------ The data

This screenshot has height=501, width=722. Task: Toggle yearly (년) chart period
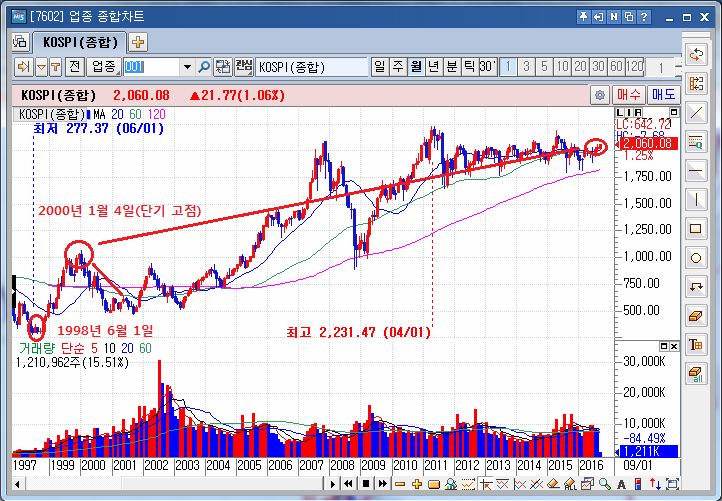[x=434, y=67]
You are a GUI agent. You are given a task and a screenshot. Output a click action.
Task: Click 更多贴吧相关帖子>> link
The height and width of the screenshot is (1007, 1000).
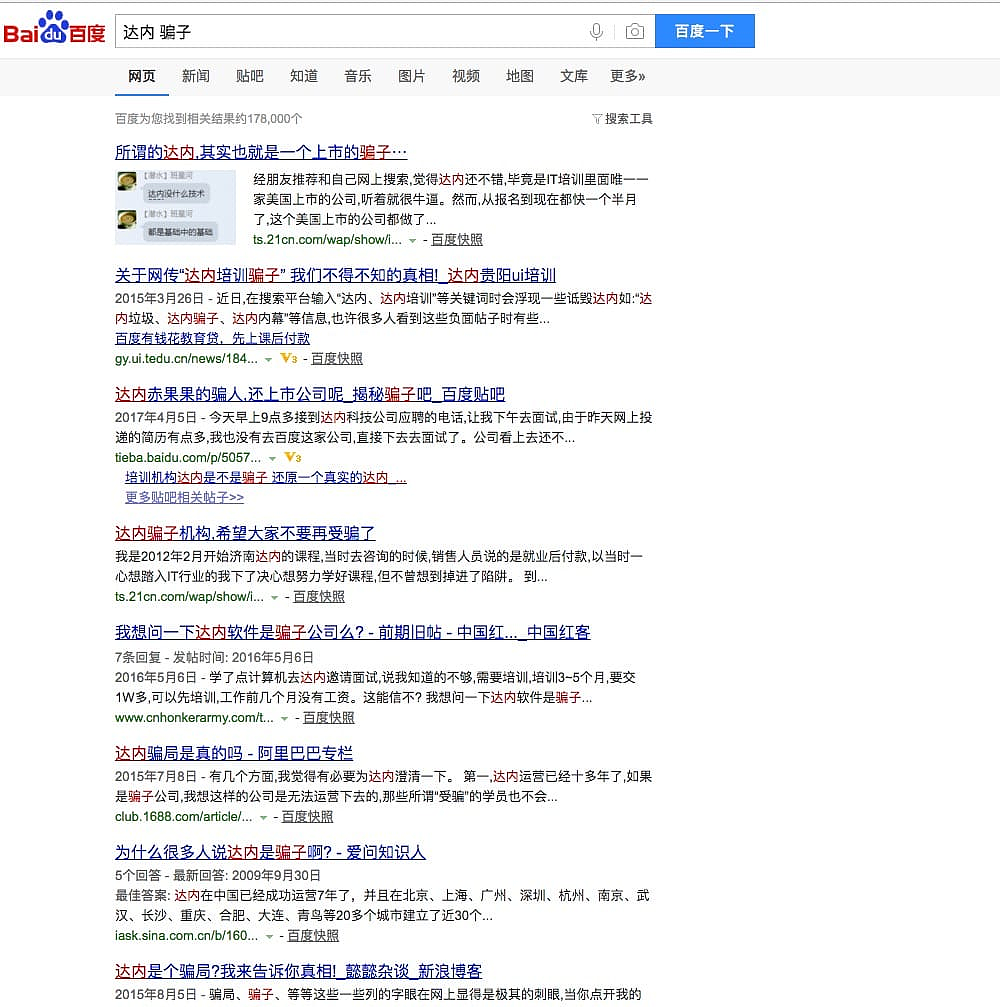(x=184, y=497)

------------

» Problem to solve
Each record above is to be returned unchanged, while any picture it holds stays out.

» Answer section
This screenshot has height=501, width=722. Task: Toggle yearly (년) chart period
[x=434, y=67]
You are a GUI agent. You are given a task and a screenshot. Output a click action.
Task: Click 更多贴吧相关帖子>> link
The height and width of the screenshot is (1007, 1000).
(x=184, y=497)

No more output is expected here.